The Most Confusing Grep Mistakes I've Ever Made
2020-11-02 - By Robert Elder
Introduction
In this article, I'll discuss 5 very confusing mistakes that have caused me to waste significant amounts of time when using the command-line tool known as 'grep' to search for things. I have chosen to document these mistakes in detail because they are mistakes that beginners are very likely to make at some point, but also to not be able to debug on their own. The root causes of these mistakes are: Not knowing what flavour of regular expression that grep is currently using (and/or not understanding what features that flavour supports); Not considering the escaping rules of your shell; Issues with character encodings.
0) Forgetting To Specify A Filename
(Added on 2020-11-07) By popular demand, many people suggested that I add this item as #0 to this list. The grep command can accept input from two different methods: 1) From one or more files, like this:
grep "test" file.txt
Or, directly from stdin like this when no files are specified:
echo "something" | grep "test"
A common mistake is to forget to specify a file name at all when issuing a grep search when there is no input from stdin:
grep "test"
In this case, grep will just sit there and do nothing because it's waiting for you to type some input (until CTRL+d is pressed) since nothing was fed in from stdin.

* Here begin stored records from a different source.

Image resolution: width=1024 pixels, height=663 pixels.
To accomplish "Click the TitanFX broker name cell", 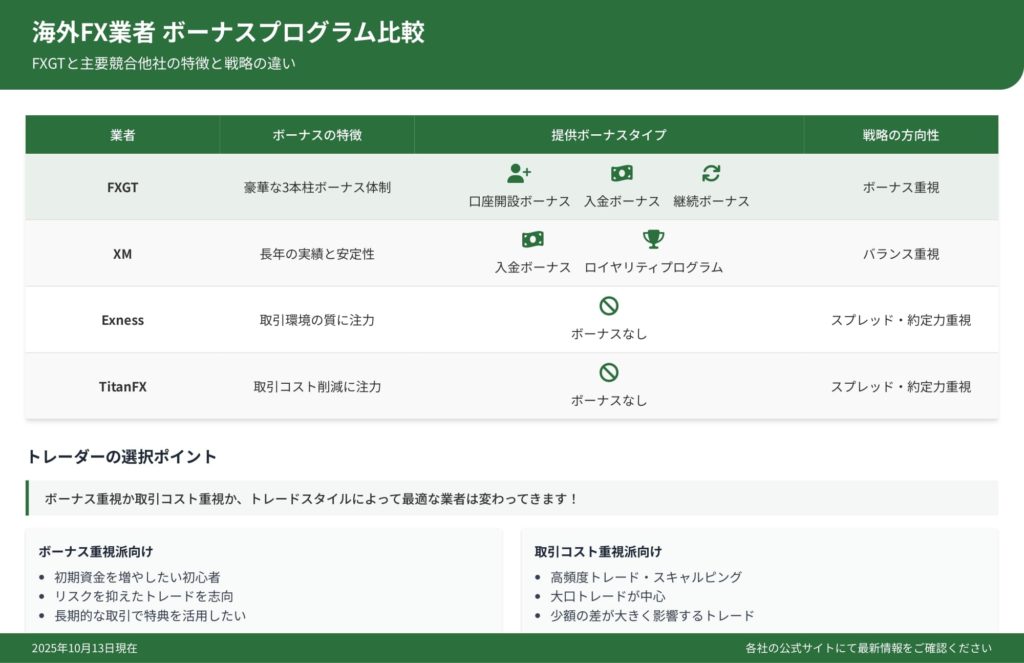I will 122,386.
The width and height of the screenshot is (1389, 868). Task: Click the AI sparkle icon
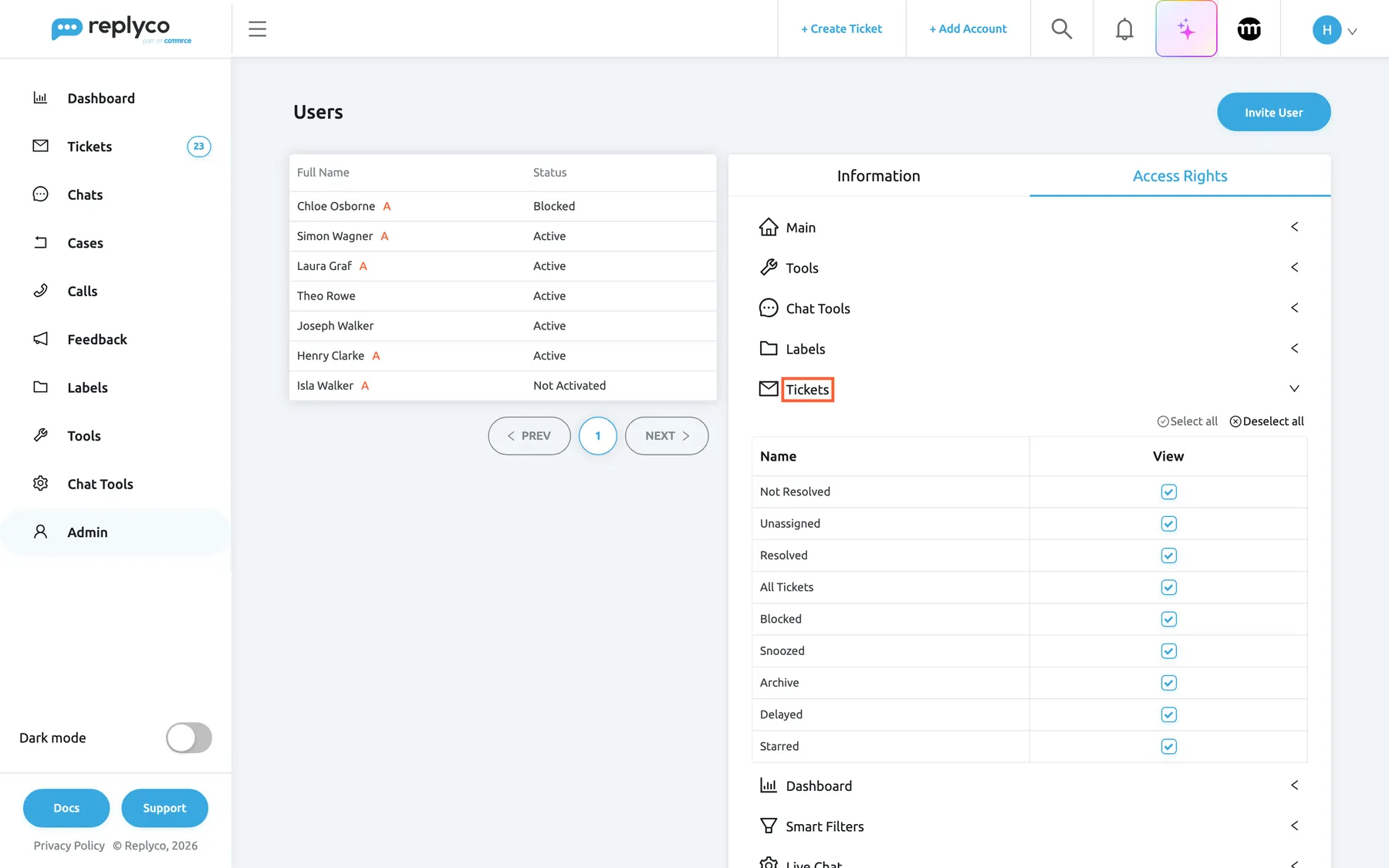(x=1186, y=29)
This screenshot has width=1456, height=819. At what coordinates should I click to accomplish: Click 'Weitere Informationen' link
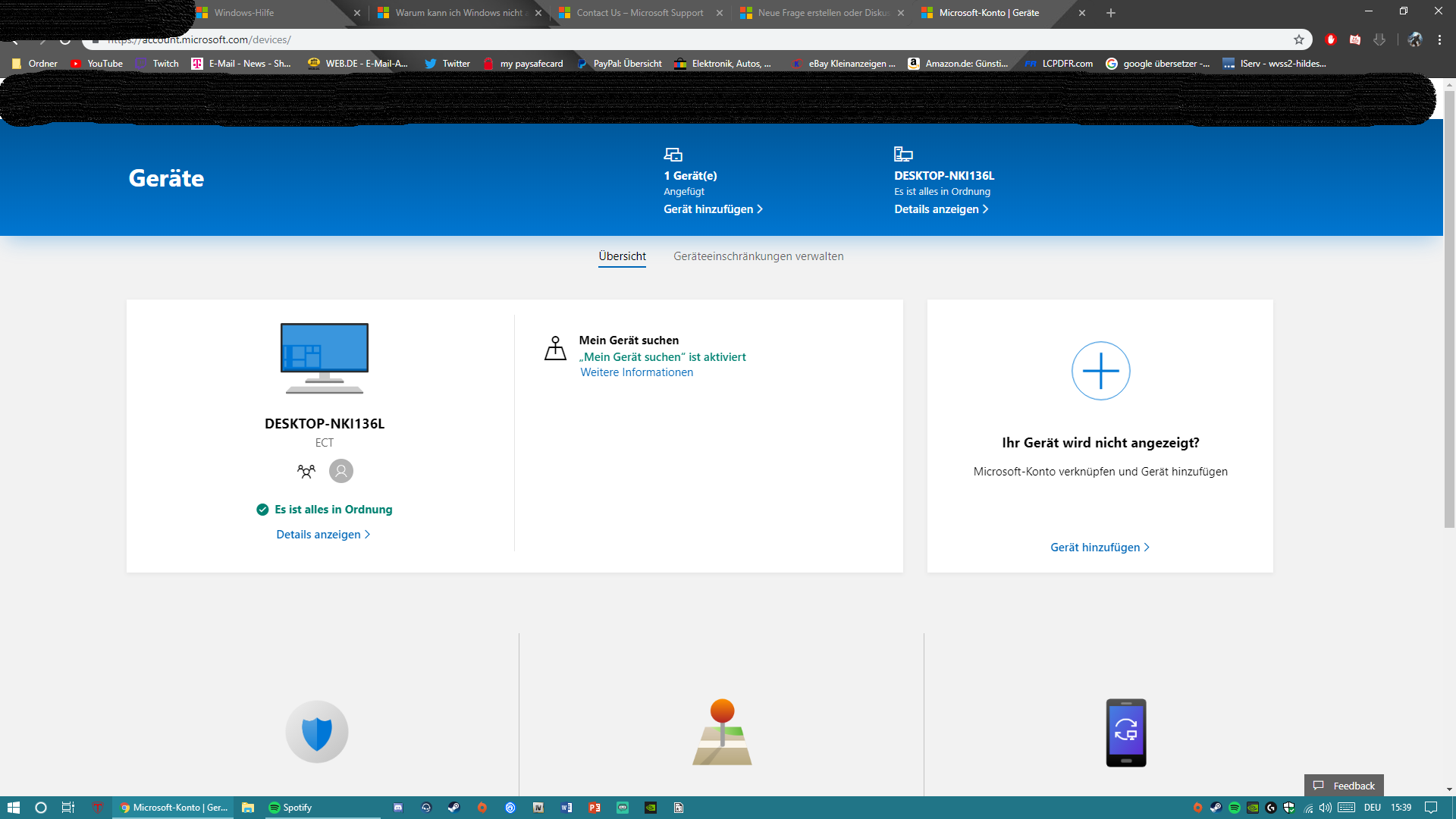[637, 372]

In other words, it's waiting for you to type in some text by hand so it can search it for your term. Therefore, if you try to do a grep search like this, you'll be waiting a long time (forever).

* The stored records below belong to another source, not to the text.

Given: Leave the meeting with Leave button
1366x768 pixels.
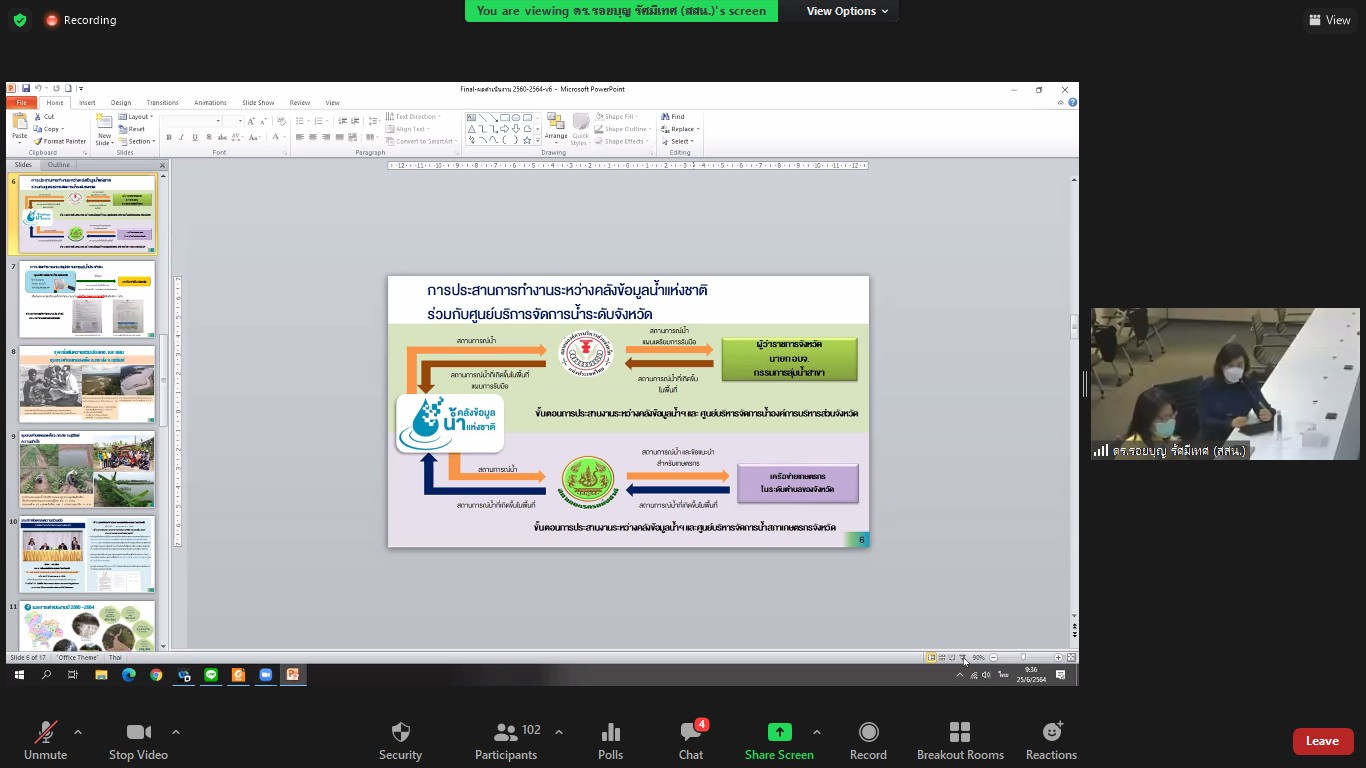Looking at the screenshot, I should (1322, 741).
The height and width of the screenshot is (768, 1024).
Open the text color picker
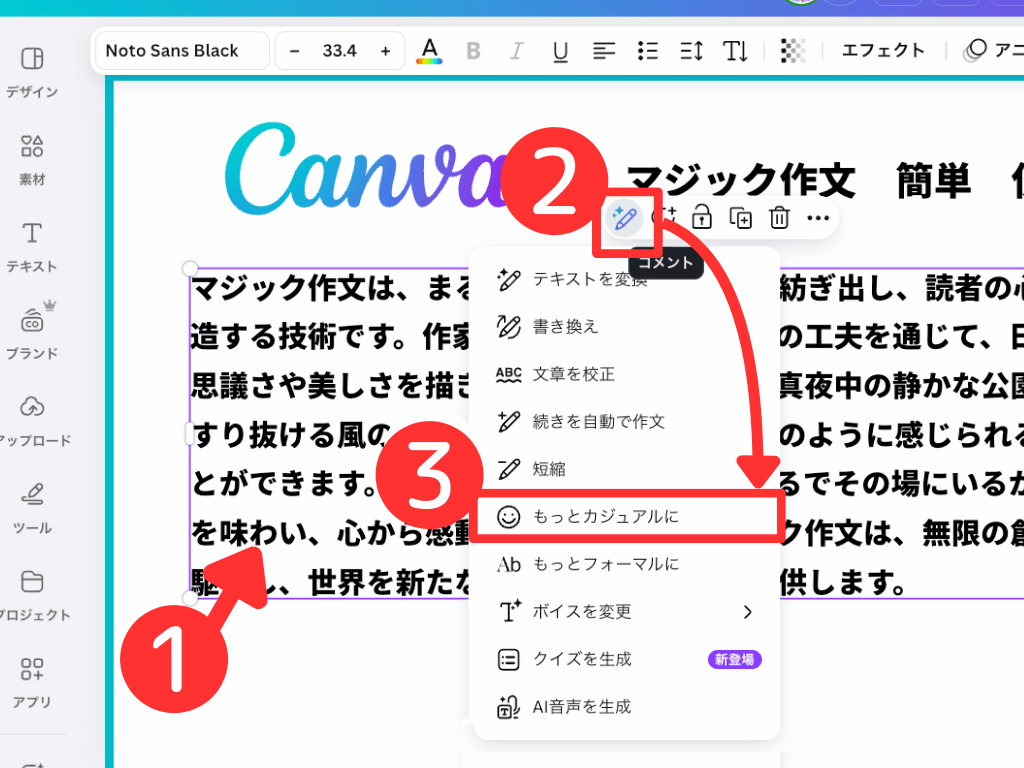tap(429, 50)

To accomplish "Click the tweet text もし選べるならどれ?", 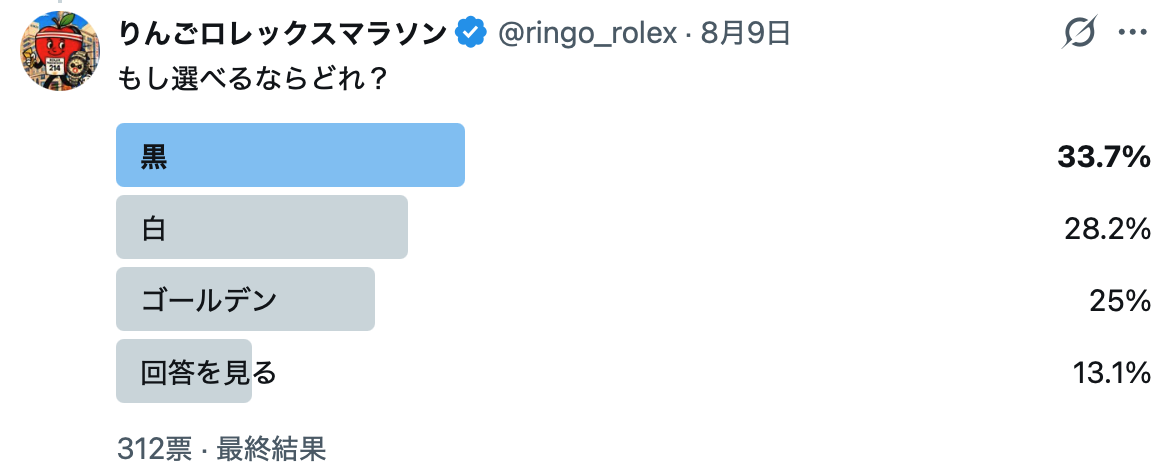I will (252, 80).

1) Confusion With '*', '+', '\*' '\+', '\{' and '\}'
Here is a file containing a few lines of text that we'll place inside the file 'hello.txt':
Hello World.
Hello There World.
Hello Some World.
Hello The World.
HelloWorld.
Goodbye World.
Let's say that you wanted to use the 'grep' command to find all lines in this file that contain the word 'Hello' followed by the word 'World'. You could use a grep command like this:
grep "Hello.*World" hello.txt
and as you expect, it finds these matches:
Hello World.
Hello There World.
Hello Some World.
Hello The World.
HelloWorld.
But now you might consider adding the additional requirement that there be at least one character between 'Hello' and 'World' so that the line with 'HelloWorld' is not included in the matches. Since you know that '*' is a regex pattern for 'zero or more' and '+' is a regex pattern for 'one or more', you decide to try the following:
grep "Hello.+World" hello.txt
But this doesn't match anything at all! What's going on here? Isn't '+' a regular expression symbol for 'one or more'? The answer is related to the default regular expression mode that grep uses. If you don't specify any flags to grep, it will use 'BRE' or 'Basic Regular Expressions' which are very old and quite primitive. In fact, the official standard for BRE doesn't even support the '+' quantifier! This can lead to very confusing behaviour since you might just try escaping the '+' and find that it gives you the result you expect:
grep "Hello.\+World" hello.txt
gives the following:
Hello World.
Hello There World.
Hello Some World.
Hello The World.
But since we're still using 'BRE' regular expressions, the official standard says that this is actually undefined behaviour! You can learn more about this in Undefined Behaviour With Grep -E.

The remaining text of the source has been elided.